TRANSFORMATION & ORGANISATION
Fund businesses are emerging from a decade adapting to and digesting a blizzard of regulations. But now rather than being reactive, they must be proactive as they seek to develop new products, streamline process, and boost engagement with clients and partners. Olivia Vinden, head of Fintech & Innovation with the consultancy Alpha FMC, UK gave an overview of the digitalisation challenges for the asset management industry.
by Stephen Evans for ITnation Magazine Summer 2018
Olivia Vinden, Head of Fintech & Innovation – Alpha FMC UK
While understanding the importance of digital, yet the level of engagement in the sector is still at an early stage. A recent survey of industry players by Alpha pointed to 81% saying digital was either “one of our top priorities” or that “we have or will have multiple digital programmes underway.” Despite this, around two-thirds said they were still at the “getting organised” stage with strategies, initiatives and capability in the process of being developed
Change in priorities
“In the last year we have seen a big increase in people diverting money into their digital spend,” Ms Vinden noted. This she explains by the wave of regulations petering out, requirements which Alpha estimates took four-fifths of the industry’s change-budget over the previous ten years. Thus to a large extent it was a question of bandwidth, with teams only having sufficient capacity to cope with these challenges, and crowding out considerations of strategic challenges.

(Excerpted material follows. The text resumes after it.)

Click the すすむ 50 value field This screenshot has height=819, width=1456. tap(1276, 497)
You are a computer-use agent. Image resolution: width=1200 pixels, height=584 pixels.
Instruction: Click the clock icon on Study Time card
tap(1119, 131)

The new requirements also represent a considerable cultural shift. While IT departments have been focused on finding the most cost effective, most reliable solution to imposed regulatory challenges, the digitalisation process requires imaginative, fresh thinking. “The big drive over the last 10 years for COOs and CTO has been to simplify and reduce the number of linked systems and platforms, to reduce running costs, and to have a single source of truth,” noted Ms Vinden.
And all of a sudden there is a dramatic shift of gear. Now the talk is of adding systems on the cutting edge of technology, working with external FinTechs and startups, and potentially increasing complexity. From playing it safe, with the focus being in regulatory compliance, now the drive is towards facilitating fresh thinking and agility, and being a first mover. Yet in Alpha’s survey none of the respondents identified themselves as being “a digital innovator”. Also, 80% of asset managers said they are not prioritising partnerships with FinTechs, despite this move being able to jump-start innovation. Improving client experience and changing the operating model are two key aims.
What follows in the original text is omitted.